▶ WRITTEN REQUEST
Retype the items starting with the line that contains "Screen dimensions: 512x223" and going on through the line that contains "Action: click(305, 251)", both of those lines included.

▶ STORED ROWS
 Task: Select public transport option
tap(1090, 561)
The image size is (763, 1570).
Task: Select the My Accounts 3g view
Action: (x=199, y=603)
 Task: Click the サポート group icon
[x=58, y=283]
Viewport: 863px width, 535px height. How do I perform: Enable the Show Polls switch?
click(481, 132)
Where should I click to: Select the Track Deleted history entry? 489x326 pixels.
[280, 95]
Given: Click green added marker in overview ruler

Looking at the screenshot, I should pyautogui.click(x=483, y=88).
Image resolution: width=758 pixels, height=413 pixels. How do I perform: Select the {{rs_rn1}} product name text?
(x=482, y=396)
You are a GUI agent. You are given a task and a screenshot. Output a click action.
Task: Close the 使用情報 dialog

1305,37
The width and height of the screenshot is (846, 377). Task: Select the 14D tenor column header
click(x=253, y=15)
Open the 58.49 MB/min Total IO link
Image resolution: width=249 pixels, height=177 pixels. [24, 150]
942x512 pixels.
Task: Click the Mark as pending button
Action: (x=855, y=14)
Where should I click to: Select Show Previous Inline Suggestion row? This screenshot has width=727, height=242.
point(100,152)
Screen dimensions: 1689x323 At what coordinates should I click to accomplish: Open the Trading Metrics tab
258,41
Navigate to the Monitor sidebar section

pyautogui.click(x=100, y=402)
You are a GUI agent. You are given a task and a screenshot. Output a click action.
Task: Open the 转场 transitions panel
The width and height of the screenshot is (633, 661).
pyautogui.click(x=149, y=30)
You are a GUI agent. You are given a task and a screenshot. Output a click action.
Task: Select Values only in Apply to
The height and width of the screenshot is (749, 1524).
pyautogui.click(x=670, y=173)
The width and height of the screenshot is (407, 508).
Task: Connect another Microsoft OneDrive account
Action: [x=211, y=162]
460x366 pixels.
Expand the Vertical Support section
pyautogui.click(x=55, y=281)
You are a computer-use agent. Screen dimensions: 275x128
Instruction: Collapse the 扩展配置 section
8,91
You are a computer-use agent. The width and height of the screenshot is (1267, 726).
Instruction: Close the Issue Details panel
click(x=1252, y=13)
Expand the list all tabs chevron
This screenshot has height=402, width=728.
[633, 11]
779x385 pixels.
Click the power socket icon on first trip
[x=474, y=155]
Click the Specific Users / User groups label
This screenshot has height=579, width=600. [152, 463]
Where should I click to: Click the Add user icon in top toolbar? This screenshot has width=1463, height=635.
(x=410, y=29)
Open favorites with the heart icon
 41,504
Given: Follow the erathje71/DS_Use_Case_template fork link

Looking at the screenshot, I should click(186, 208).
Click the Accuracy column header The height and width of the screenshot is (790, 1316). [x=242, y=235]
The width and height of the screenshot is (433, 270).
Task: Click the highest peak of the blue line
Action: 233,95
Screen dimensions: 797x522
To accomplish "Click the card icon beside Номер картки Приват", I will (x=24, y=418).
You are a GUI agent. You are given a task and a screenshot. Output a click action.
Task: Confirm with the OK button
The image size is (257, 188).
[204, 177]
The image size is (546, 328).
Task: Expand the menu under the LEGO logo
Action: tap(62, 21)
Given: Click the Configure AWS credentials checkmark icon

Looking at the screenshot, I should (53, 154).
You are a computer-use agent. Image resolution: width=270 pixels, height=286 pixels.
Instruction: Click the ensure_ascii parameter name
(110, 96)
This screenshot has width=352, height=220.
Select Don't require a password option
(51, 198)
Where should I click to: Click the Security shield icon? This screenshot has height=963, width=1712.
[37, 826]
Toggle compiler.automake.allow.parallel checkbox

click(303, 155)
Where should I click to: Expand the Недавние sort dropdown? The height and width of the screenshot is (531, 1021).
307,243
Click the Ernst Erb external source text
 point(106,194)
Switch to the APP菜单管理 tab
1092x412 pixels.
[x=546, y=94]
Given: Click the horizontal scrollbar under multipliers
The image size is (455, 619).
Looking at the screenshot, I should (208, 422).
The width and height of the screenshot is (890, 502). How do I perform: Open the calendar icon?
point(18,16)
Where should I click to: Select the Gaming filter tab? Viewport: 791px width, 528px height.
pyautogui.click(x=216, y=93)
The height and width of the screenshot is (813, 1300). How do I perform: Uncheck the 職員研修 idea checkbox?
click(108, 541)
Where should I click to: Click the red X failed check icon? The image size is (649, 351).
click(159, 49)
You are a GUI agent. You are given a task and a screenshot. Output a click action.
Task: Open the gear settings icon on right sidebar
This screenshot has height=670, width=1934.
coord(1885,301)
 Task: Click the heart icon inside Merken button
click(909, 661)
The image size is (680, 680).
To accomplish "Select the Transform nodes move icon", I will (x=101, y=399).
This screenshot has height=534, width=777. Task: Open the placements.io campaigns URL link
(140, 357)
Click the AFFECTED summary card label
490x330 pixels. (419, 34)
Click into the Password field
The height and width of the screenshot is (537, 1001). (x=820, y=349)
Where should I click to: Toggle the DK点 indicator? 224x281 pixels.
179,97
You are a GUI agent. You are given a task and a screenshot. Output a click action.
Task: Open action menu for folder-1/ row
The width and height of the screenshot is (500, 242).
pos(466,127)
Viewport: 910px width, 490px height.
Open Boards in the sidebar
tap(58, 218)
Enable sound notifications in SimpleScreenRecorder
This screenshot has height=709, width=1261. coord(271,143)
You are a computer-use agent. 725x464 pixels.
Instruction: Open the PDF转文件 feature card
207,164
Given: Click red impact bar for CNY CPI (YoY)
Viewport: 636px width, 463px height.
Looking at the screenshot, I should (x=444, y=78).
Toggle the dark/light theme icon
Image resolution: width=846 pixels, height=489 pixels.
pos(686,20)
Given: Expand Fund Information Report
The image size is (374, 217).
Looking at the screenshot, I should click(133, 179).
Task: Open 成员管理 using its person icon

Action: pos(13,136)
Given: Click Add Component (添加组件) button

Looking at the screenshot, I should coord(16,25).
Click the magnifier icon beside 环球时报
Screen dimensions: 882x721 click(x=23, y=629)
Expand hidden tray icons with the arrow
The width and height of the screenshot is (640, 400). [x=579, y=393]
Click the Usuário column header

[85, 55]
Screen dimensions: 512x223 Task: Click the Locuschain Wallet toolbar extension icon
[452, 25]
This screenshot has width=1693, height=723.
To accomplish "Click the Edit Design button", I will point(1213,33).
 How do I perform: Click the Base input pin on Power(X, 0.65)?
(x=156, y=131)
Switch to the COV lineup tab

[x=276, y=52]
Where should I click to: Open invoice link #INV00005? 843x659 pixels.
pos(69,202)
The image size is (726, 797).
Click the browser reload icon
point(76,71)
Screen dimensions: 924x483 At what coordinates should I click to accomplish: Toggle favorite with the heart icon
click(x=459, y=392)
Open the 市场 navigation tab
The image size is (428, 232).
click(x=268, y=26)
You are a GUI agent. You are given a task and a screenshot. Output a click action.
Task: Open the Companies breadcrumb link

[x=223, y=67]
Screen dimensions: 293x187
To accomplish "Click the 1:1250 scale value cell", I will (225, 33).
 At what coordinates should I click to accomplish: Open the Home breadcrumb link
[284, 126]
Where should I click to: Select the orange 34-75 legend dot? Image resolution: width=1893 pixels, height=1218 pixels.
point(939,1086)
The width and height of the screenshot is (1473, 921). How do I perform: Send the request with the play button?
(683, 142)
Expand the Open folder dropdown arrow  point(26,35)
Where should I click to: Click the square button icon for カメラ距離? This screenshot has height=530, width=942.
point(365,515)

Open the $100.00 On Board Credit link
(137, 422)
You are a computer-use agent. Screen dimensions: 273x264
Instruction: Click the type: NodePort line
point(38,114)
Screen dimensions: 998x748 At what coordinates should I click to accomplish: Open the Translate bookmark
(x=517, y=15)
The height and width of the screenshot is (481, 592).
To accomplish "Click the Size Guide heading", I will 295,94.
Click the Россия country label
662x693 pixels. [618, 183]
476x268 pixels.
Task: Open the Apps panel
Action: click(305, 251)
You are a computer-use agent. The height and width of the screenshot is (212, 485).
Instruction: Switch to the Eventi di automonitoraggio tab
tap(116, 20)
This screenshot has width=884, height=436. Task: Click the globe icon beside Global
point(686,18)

▶ TASK SOLUTION
Screen dimensions: 512x223 Task: Click the Locuschain Wallet toolbar extension icon
[452, 25]
This screenshot has width=1693, height=723.
To accomplish "Click the Edit Design button", I will point(1213,33).
 How do I perform: Click the Base input pin on Power(X, 0.65)?
(x=156, y=131)
Switch to the COV lineup tab

[x=276, y=52]
Where should I click to: Open invoice link #INV00005? 843x659 pixels.
pos(69,202)
The image size is (726, 797).
Click the browser reload icon
point(76,71)
Screen dimensions: 924x483 At what coordinates should I click to accomplish: Toggle favorite with the heart icon
click(x=459, y=392)
Open the 市场 navigation tab
The image size is (428, 232).
click(x=268, y=26)
You are a GUI agent. You are given a task and a screenshot. Output a click action.
Task: Open the Companies breadcrumb link

[x=223, y=67]
Screen dimensions: 293x187
To accomplish "Click the 1:1250 scale value cell", I will (225, 33).
 At what coordinates should I click to accomplish: Open the Home breadcrumb link
[284, 126]
Where should I click to: Select the orange 34-75 legend dot? Image resolution: width=1893 pixels, height=1218 pixels.
point(939,1086)
The width and height of the screenshot is (1473, 921). How do I perform: Send the request with the play button?
(683, 142)
Expand the Open folder dropdown arrow  point(26,35)
Where should I click to: Click the square button icon for カメラ距離? This screenshot has height=530, width=942.
point(365,515)

Open the $100.00 On Board Credit link
(137, 422)
You are a computer-use agent. Screen dimensions: 273x264
Instruction: Click the type: NodePort line
point(38,114)
Screen dimensions: 998x748 At what coordinates should I click to accomplish: Open the Translate bookmark
(x=517, y=15)
The height and width of the screenshot is (481, 592).
To accomplish "Click the Size Guide heading", I will 295,94.
Click the Россия country label
662x693 pixels. [618, 183]
476x268 pixels.
Task: Open the Apps panel
Action: click(305, 251)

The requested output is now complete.